═══ AUSZUG ═══

Zigaretten und Väter


Mein Titel ist irreführend. Ich schreibe nicht über den ständig qualmenden Pepe. Zumindest nicht primär über ihn. Aber über seine Konkurrenz. Und über meinen Hausarzt. Und natürlich über meinen fantasievollen Sohn. Aber schön der Reihe nach:

Sie kennen das. Kinder neigen dazu, ihre Eltern in der Öffentlichkeit blosszustellen, ja, sie im besten Fall so zu blamieren, dass die Röte unbarmherzig ins Gesicht schiesst. Da geht es um ganz alltägliche Dinge, einkaufen beispielsweise, quengeln an der Kasse, in der Badi nicht aufs Klo sondern an den erstbesten Pfosten pinkeln. Das ist normal. Weniger normal ist es, wenn sich ein Dreikäsehoch beim mütterlichen Hausarztbesuch zu Wort meldet. Kürzlich bei uns so geschehen. Ich hatte was mit dem Magen (Helicobacter, furchtbar anstrengende Viecher, denen nur mit viel Gift entgegenzuwirken ist).

═══ VORLIEGENDES MATERIAL ═══

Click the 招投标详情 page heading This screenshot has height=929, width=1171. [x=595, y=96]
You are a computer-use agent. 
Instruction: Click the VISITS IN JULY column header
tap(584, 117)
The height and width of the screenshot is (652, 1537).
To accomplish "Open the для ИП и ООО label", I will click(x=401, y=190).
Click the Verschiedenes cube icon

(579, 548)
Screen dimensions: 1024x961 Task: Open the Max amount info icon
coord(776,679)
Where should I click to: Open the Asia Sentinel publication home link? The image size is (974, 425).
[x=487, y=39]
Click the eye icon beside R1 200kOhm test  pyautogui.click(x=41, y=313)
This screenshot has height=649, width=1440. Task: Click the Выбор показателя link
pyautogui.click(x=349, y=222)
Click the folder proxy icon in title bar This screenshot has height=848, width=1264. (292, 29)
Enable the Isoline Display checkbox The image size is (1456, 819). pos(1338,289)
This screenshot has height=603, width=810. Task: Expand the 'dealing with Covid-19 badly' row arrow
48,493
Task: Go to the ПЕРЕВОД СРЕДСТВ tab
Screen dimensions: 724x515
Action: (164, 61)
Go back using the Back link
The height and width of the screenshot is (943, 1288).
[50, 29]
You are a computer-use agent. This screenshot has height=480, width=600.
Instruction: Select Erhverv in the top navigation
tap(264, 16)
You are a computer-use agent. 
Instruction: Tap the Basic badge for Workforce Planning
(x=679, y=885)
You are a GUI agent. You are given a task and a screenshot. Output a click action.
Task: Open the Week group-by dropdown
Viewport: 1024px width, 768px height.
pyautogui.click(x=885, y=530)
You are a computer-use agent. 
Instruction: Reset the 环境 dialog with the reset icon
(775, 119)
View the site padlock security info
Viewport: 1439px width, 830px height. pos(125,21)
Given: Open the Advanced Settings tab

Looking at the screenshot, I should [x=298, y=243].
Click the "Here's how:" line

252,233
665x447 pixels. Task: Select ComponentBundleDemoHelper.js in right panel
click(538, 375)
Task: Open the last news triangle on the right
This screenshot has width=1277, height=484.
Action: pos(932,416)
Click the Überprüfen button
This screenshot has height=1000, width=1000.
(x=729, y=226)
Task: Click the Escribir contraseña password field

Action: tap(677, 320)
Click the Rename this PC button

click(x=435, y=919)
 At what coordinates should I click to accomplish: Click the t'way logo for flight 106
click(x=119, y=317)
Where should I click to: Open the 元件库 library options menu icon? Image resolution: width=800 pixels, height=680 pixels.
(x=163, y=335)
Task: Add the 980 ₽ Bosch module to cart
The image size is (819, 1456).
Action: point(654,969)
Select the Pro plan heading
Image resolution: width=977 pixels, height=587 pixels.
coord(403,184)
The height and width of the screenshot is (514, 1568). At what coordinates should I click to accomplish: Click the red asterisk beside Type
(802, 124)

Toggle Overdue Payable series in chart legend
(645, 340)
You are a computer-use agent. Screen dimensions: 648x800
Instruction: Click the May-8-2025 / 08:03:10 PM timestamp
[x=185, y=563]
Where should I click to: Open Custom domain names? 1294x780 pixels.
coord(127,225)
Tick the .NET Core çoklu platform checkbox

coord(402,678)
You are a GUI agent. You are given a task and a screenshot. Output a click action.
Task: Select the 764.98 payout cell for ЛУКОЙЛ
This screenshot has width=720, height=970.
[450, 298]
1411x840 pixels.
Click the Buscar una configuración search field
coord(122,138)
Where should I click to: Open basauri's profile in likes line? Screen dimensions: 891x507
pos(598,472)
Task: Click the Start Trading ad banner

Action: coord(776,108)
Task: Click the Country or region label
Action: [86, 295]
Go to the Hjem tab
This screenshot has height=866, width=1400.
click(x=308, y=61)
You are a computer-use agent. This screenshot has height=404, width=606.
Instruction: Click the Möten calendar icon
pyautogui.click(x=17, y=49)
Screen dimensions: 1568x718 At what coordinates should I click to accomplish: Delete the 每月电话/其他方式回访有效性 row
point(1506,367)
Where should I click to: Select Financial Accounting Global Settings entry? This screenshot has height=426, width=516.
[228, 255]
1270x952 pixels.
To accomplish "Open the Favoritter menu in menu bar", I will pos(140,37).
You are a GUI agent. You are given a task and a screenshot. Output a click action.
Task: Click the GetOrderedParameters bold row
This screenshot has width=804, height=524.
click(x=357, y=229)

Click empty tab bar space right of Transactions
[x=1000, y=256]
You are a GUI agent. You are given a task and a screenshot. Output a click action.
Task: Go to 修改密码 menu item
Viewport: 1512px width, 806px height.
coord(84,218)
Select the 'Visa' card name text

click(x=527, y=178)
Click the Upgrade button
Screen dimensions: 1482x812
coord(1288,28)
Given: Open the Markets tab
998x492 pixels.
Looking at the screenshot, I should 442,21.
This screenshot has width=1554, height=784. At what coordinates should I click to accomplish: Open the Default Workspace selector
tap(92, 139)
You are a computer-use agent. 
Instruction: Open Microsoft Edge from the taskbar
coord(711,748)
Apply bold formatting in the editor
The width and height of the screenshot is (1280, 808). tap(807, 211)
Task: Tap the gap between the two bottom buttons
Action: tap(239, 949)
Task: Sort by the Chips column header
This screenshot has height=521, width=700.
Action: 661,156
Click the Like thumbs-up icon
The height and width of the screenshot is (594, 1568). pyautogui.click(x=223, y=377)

═══

AUFGABEN »
[a] Über wen wird im Auszug laut eigener Angabe nicht primär geschrieben?
[b] Schreiben Sie aus dem Auszug alles von „Zigaretten und Väter“ bis hinunter zu „Gift entgegenzuwirken ist).“ ab.
[c] Übersetzen Sie den Satz „Ich schreibe nicht über den ständig qualmenden Pepe.“ aus dem Auszug ins Englische.

LÖSUNGEN »
[a] Über den ständig qualmenden Pepe.

[b]
Zigaretten und Väter


Mein Titel ist irreführend. Ich schreibe nicht über den ständig qualmenden Pepe. Zumindest nicht primär über ihn. Aber über seine Konkurrenz. Und über meinen Hausarzt. Und natürlich über meinen fantasievollen Sohn. Aber schön der Reihe nach:

Sie kennen das. Kinder neigen dazu, ihre Eltern in der Öffentlichkeit blosszustellen, ja, sie im besten Fall so zu blamieren, dass die Röte unbarmherzig ins Gesicht schiesst. Da geht es um ganz alltägliche Dinge, einkaufen beispielsweise, quengeln an der Kasse, in der Badi nicht aufs Klo sondern an den erstbesten Pfosten pinkeln. Das ist normal. Weniger normal ist es, wenn sich ein Dreikäsehoch beim mütterlichen Hausarztbesuch zu Wort meldet. Kürzlich bei uns so geschehen. Ich hatte was mit dem Magen (Helicobacter, furchtbar anstrengende Viecher, denen nur mit viel Gift entgegenzuwirken ist).

[c] I am not writing about the constantly smoking Pepe.